The iterables are not flattened into a single table as a SQL left join would. Instead, the result of the join maintains the separation between source iterables, so they can be further processed. For example so a dictionary can be constructed for each left iterable item containing its matching right iterable items.

Installation

pip install streaming-left-join

Usage

A single function is exposed: join. It accepts pairs of tuples as arguments. The first value of each tuple must be an iterable, and the second a function that takes an item of the iterable, and returns a key to join on.

The first tuple contains the "left" iterable, and the subsequent tuples contain the "right" iterables to join onto the "left".

This can be shown using the following skeleton example, joining museums and parks onto cities.

from streaming_left_join import join

# The "left" iterable
cities = ...

# The "right" iterables
museums = ...
parks = ...

cities_with_museums_and_parks = join(
    (cities, lambda city: city['city_id']),
    (museums, lambda museum: museum['city_id']),
    (parks, lambda park: park['city_id']),
)
for city, city_museums, city_parks in cities_with_museums_and_parks:
    ...

Full example: lists

Although streaming would typically be unnecessary if the data is in memory, it's easiest to see the behaviour when the iterables are lists.

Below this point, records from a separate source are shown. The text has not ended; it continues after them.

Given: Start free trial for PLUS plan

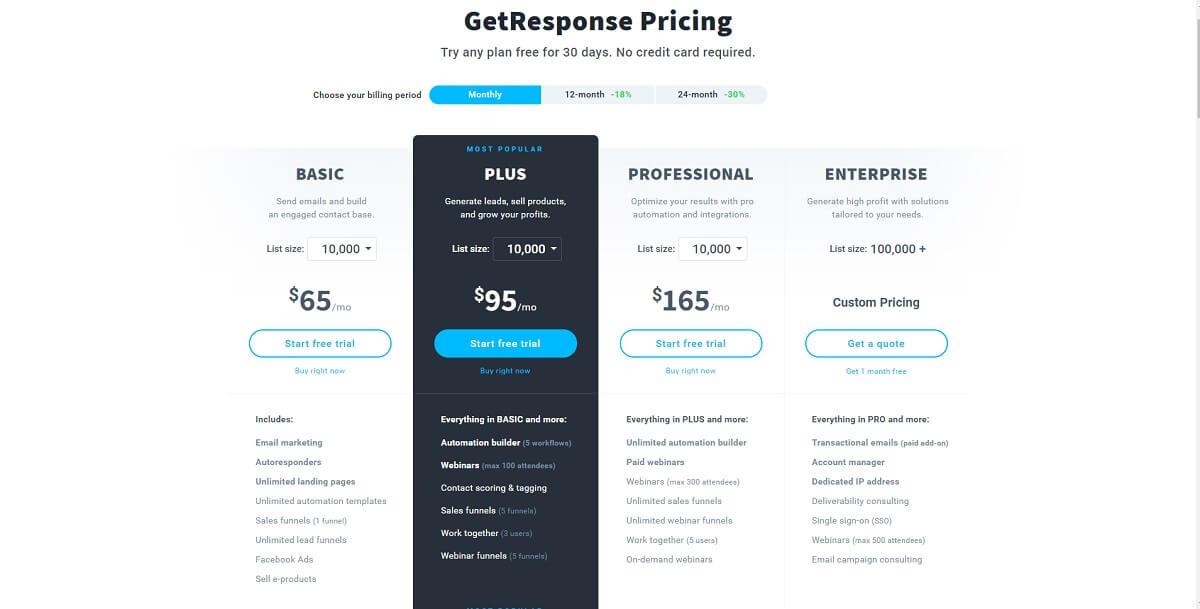Looking at the screenshot, I should (x=505, y=344).
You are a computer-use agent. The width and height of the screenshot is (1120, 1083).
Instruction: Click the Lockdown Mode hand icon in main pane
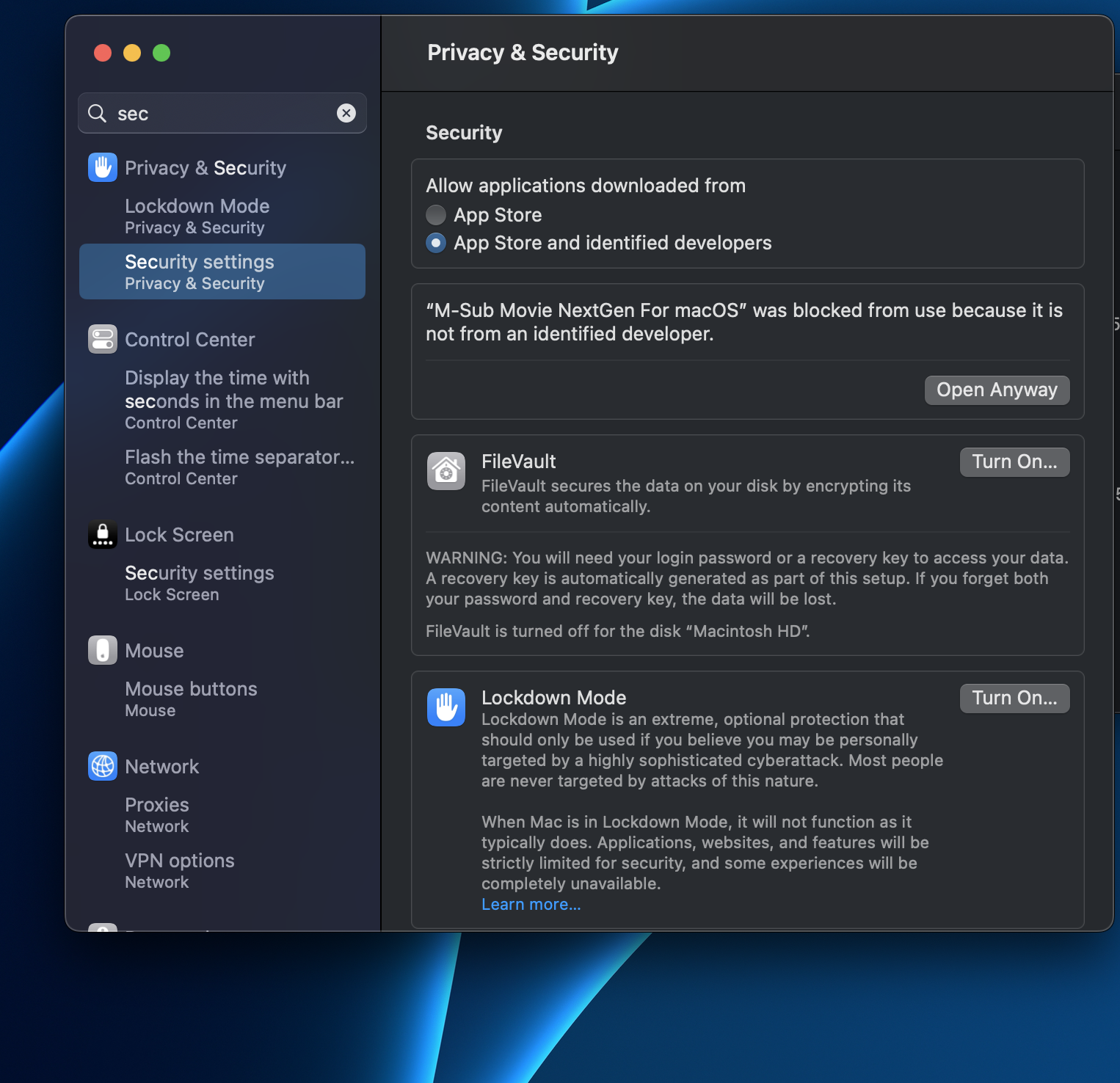446,707
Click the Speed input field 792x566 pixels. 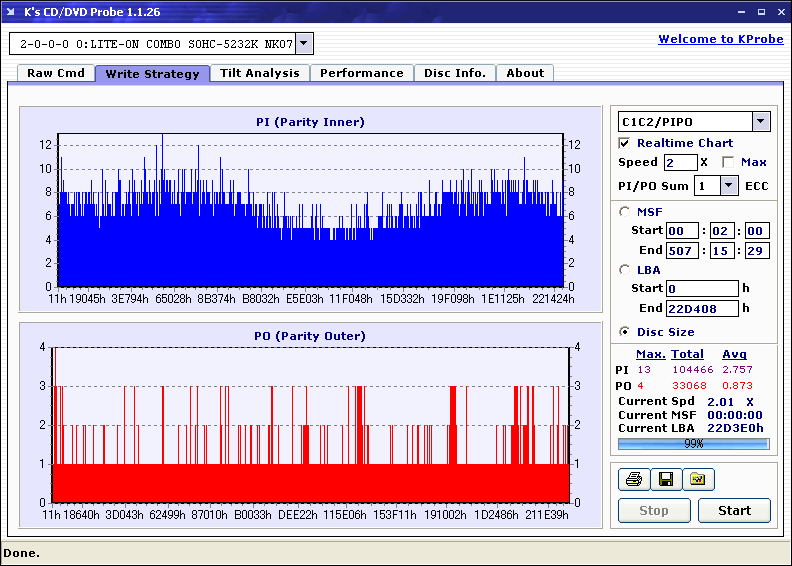(680, 162)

from streaming_left_join import join

# The "left" iterable
cities = [
    {'city_id': 1, 'name': 'London'},
    {'city_id': 2, 'name': 'Paris'},
]

# The "right" iterables: the key to join on must be in the same order as the "left" iterable
museums = [
    {'city_id': 1, 'name': 'Science Museum', 'number_of_exhibits': 300000},
    {'city_id': 2, 'name': 'Louvre', 'number_of_exhibits': 380000},
]
parks = [
    {'city_id': 1, 'name': 'Hyde Park', 'area_km_sq':  1.4164},
    {'city_id': 2, 'name': 'Jardin du Luxembourg', 'area_km_sq':  0.23},
]

cities_with_museums_and_parks = join(
    (cities, lambda city: city['city_id']),
    (museums, lambda museum: museum['city_id']),
    (parks, lambda park: park['city_id']),
)

for city, city_museums, city_parks in cities_with_museums_and_parks:
    print({
        'id': city['area_id'],
        'name' : city['name'],
        'museums': [
            {'name': museum['name'], 'number_of_exhibits': park['number_of_exhibits']}
            for museum in city_museums
        ],
        'parks': [
            {'name': park['name'], 'area_km_sq': park['area_km_sq']}
            for park in city_parks
        ]
    })  # or something like upload the dict somewhere

Full example: psycopg2

A more realistic use case is to join the results of (streaming) queries.

import argparse
import contextlib
import psycopg2
import psycopg2.extras
from streaming_left_join import join

parser = argparse.ArgumentParser()
parser.add_argument('--dsn', nargs=1, type=str, required=True)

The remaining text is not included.